TASK OBJECTIVE —
In the records below, find each line that holds "bell" and return it.

Top of DATA SUPPLIED

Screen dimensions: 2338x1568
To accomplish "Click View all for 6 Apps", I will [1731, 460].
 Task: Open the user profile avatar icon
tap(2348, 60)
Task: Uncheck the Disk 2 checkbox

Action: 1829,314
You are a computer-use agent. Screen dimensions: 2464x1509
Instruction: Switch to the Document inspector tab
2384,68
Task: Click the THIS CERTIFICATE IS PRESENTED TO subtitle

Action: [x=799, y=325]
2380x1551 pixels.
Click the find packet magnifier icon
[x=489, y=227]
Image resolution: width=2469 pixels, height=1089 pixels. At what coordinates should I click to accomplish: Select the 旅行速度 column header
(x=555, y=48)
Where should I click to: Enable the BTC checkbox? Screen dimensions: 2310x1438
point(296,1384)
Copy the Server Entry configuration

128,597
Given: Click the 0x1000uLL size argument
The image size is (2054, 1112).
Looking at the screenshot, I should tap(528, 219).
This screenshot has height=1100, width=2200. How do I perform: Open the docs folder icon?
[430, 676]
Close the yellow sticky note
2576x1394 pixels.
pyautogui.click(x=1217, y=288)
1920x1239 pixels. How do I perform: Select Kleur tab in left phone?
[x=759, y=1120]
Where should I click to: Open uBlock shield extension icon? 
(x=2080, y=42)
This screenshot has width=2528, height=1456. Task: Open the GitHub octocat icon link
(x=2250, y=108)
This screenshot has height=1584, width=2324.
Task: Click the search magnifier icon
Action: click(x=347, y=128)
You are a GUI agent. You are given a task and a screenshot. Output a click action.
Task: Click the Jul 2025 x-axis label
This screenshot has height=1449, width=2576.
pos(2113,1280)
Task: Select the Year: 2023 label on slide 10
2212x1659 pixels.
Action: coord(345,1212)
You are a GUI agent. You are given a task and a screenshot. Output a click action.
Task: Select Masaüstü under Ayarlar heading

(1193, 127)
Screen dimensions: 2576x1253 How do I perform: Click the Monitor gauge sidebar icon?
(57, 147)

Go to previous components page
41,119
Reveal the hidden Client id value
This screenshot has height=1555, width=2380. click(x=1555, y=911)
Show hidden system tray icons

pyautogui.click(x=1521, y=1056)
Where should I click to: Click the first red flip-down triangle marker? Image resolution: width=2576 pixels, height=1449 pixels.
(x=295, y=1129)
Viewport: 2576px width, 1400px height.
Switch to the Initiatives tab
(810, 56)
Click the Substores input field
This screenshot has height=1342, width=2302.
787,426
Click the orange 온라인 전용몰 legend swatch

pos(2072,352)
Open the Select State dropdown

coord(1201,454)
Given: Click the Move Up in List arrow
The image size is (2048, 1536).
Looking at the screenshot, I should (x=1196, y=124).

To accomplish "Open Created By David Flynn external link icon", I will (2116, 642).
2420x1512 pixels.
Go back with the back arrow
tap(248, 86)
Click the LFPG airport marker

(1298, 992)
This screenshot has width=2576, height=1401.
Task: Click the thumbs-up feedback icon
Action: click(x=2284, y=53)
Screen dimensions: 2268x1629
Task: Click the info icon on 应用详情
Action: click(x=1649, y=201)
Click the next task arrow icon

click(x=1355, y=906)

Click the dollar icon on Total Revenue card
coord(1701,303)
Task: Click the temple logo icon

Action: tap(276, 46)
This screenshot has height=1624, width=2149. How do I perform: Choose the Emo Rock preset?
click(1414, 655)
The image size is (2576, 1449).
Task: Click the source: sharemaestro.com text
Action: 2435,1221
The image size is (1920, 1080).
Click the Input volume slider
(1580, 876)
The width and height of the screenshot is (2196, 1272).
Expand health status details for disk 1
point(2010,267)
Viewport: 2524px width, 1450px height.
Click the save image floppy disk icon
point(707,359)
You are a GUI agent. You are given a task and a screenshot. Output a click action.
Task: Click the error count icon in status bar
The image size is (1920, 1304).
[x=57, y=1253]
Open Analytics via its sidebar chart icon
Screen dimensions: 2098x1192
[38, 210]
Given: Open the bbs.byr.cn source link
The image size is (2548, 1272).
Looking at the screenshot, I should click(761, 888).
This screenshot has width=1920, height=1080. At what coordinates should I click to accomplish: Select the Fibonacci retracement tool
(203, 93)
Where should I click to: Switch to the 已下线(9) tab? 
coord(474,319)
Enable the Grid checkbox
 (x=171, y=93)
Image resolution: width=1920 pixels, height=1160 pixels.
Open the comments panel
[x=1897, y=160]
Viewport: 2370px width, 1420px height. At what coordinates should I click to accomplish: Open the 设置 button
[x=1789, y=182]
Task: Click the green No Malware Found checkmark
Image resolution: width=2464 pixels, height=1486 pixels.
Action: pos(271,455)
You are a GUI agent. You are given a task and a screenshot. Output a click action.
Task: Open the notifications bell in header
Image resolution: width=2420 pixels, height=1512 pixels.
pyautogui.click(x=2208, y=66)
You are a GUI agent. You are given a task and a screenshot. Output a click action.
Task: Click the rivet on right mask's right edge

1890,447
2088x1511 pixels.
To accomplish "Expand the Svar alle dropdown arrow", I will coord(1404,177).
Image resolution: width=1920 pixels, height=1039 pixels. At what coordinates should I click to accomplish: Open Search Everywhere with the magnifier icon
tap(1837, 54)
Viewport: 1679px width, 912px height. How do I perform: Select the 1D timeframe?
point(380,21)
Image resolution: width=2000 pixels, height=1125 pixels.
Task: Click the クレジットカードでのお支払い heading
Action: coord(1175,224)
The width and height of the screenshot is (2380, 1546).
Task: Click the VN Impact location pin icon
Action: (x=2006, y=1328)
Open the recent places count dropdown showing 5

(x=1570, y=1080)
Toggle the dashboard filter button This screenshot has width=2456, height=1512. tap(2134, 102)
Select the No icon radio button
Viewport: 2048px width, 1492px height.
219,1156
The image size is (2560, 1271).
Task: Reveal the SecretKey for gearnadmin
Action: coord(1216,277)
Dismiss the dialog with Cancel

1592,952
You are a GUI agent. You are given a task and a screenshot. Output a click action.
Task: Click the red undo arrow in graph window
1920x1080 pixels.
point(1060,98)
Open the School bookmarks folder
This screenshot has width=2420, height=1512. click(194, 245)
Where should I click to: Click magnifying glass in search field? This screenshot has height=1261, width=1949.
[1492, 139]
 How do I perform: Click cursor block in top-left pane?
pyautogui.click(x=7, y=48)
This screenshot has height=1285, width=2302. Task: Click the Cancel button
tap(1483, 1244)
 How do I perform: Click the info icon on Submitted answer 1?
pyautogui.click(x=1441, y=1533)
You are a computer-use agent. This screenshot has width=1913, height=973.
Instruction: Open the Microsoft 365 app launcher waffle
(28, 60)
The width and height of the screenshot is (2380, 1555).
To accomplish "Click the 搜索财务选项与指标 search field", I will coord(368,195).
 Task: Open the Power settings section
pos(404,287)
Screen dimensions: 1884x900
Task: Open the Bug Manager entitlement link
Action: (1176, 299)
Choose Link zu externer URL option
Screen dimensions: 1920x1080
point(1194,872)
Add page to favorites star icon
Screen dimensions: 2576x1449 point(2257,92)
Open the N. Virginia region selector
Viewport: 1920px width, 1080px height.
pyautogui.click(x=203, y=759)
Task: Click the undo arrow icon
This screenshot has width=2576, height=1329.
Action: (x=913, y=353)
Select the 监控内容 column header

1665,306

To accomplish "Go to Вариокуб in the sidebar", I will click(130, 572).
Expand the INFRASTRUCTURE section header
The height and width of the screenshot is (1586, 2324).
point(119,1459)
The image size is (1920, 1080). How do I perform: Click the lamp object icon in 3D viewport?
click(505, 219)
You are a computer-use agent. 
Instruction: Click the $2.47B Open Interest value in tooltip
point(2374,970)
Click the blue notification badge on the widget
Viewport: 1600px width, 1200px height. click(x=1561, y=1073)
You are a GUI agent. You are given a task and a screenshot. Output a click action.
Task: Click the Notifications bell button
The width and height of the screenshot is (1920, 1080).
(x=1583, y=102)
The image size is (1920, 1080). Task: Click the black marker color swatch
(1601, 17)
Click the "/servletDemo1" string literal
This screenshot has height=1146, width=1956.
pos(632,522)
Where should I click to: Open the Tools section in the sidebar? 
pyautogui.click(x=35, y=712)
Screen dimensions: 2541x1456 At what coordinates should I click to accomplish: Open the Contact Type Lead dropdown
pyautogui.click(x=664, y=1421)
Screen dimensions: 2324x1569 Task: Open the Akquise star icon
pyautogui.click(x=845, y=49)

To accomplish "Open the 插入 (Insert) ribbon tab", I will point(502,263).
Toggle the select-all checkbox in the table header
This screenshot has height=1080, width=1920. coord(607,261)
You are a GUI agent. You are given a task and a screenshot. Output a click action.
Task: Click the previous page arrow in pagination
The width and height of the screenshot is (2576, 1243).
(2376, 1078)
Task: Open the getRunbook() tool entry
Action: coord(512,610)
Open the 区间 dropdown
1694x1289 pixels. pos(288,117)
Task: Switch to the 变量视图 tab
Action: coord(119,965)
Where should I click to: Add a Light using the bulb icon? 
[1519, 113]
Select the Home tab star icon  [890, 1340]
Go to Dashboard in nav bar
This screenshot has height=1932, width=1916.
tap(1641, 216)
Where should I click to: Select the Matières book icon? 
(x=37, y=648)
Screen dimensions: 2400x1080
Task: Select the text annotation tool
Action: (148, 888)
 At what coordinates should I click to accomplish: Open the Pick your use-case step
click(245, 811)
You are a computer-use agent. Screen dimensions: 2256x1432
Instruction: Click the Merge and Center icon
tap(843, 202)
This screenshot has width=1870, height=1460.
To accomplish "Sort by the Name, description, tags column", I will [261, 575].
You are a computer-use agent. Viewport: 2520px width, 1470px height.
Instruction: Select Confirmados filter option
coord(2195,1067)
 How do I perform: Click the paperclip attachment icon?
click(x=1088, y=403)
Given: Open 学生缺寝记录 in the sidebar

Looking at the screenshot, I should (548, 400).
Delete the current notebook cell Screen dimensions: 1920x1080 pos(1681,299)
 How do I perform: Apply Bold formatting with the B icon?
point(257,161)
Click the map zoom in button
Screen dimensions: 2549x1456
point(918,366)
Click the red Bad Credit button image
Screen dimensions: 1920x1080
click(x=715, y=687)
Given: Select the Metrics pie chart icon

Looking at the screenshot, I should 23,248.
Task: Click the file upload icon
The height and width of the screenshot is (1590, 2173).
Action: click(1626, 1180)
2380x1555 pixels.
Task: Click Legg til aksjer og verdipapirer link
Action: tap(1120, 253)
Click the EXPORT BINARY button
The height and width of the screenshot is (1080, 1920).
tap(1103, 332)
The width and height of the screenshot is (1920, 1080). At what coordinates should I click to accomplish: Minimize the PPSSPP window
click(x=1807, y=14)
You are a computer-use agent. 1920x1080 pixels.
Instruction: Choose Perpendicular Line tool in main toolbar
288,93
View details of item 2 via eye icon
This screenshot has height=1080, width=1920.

Bottom of DATA SUPPLIED

OUTPUT FOR THIS EXERCISE —
Task: Open the notifications bell in header
Task: Click the Notifications bell button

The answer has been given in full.